Paradossalmente, la vicenda del rapporto del Comitato Onu per i diritti del fanciullo che nei giorni scorsi ha accusato il Vaticano di non rispettare numerosi aspetti della Convenzione delle Nazioni unite sull’infanzia dovrebbe preoccupare più i laici che i cattolici.
Una cosa, infatti, è chiara: la lotta al crimine della pedofilia con il rapporto del Comitato Onu c’entra come i cavoli a merenda. Cioè, niente.
Con il pretesto della pedofilia, infatti, i burocrati del Palazzo di Vetro hanno intimato alla Chiesa, senza andar troppo per il sottile, non solo di modificare la propria dottrina antropologica su famiglia, matrimonio, aborto, omosessualità, ma di smettere di insegnarla anche nelle scuole cattoliche e di cancellarla persino dal diritto canonico. Come spiegare, infatti, la richiesta avanzata dal Comitato al Vaticano di farla finita di «enfatizzare la promozione della complementarità e dell’eguaglianza nella dignità, due concetti (la differenza sessuale, ndr ) che non corrispondono all’eguaglianza di fatto e di diritto prescritta dall’articolo 2 della Convenzione e spesso sono utilizzati per giustificare politiche e leggi discriminatorie»? Quando si «invita la Santa Sede ad adottare un approccio basato sui diritti per affrontare la discriminazione tra ragazze e ragazzi e ad astenersi dal ricorrere a una terminologia che possa minacciare l’eguaglianza tra ragazze e ragazzi»? Quando le chiede di «assumere misure attive per rimuovere dai libri di testo delle scuole cattoliche tutti gli stereotipi di genere che potrebbero limitare lo sviluppo dei talenti e delle attitudini dei ragazzi e delle ragazze e minare le loro opportunità educative e di vita»? Quando viene intimato «con urgenza alla Santa Sede di rivedere la sua posizione sull’aborto e di modificare il canone 1398 del Codice di diritto canonico relativo all’aborto, allo scopo di precisare le circostanze in cui l’aborto è permesso»? Quando afferma che «la Santa Sede dovrebbe assicurarsi che l’educazione sessuale e alla salute riproduttiva e la prevenzione dell’Hiv/Aids sia parte del curriculum obbligatorio delle scuole cattoliche»? Poi, il Comitato condanna la pratica «dell’abbandono anonimo dei neonati organizzato da realtà cattoliche in diversi paesi attraverso le cosiddette baby boxes» e invita «con forza la Santa Sede a cooperare per determinare la cause della pratica dell’abbandono anonimo dei neonati e per promuovere le alternative».
Di fronte a questo rapporto, fossi un laico che ha a cuore la libertà e la tutela del diritto di ognuno dire la sua mi preoccuperei molto.

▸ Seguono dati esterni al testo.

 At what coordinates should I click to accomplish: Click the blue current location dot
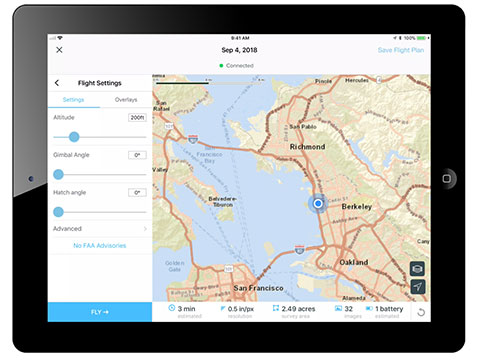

Perché il documento dell’Onu non è una critica a ciò che la Chiesa insegna e dice da duemila anni su cui del tutto legittimamente si può essere o meno d’accordo ma è un invito, neanche troppo garbato, a tacere, un divieto a proclamare il proprio insegnamento anche nelle scuole cattoliche e nel dibattito pubblico.

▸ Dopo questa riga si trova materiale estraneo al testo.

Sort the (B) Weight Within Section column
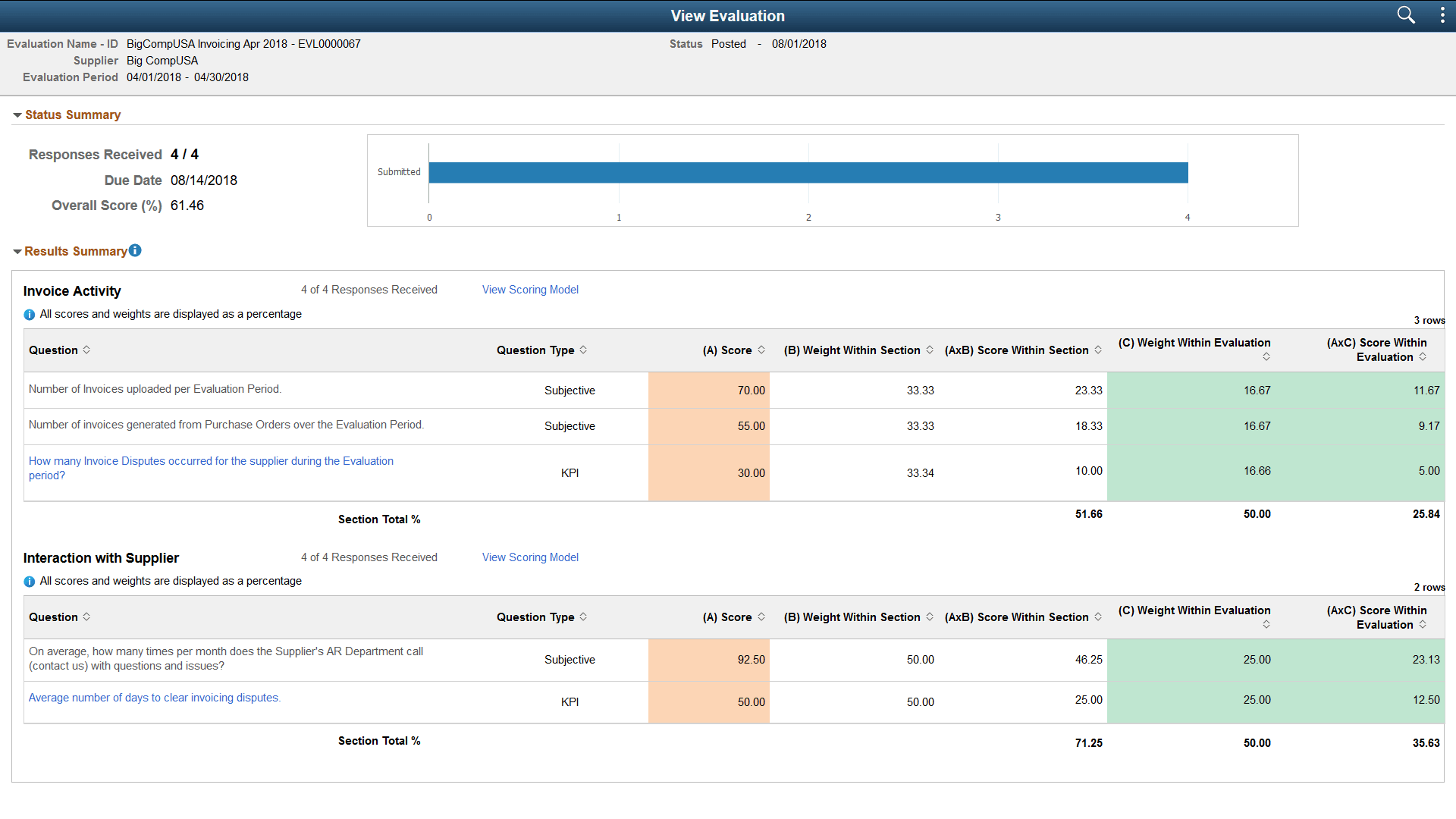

Il laicismo, versione degenerata e ideologica della laicità, ha fatto un altro pericoloso passo avanti: se fino a ieri si diceva alla Chiesa che cosa dovesse dire o fare per essere cristiana, oggi siamo oltre: le si nega anche il diritto di dire la sua.
La laicità, quando afferma il principio di neutralità dello Stato e delle istituzioni, è cosa buona e giusta, ma quando, come in questo caso, la presunta neutralità si traduce in un’opposizione radicale e violenta al fenomeno religioso in quanto tale e in un attacco alla libertà religiosa, cioè alla libertà tout court , si chiama totalitarismo. Nessuno è obbligato ad essere cristiano o a seguire gli insegnamenti della Chiesa ma nessuno deve essere obbligato a pensare secondo la nuova “religione” laicista come se fosse l’unica vera e vincolante per tutti.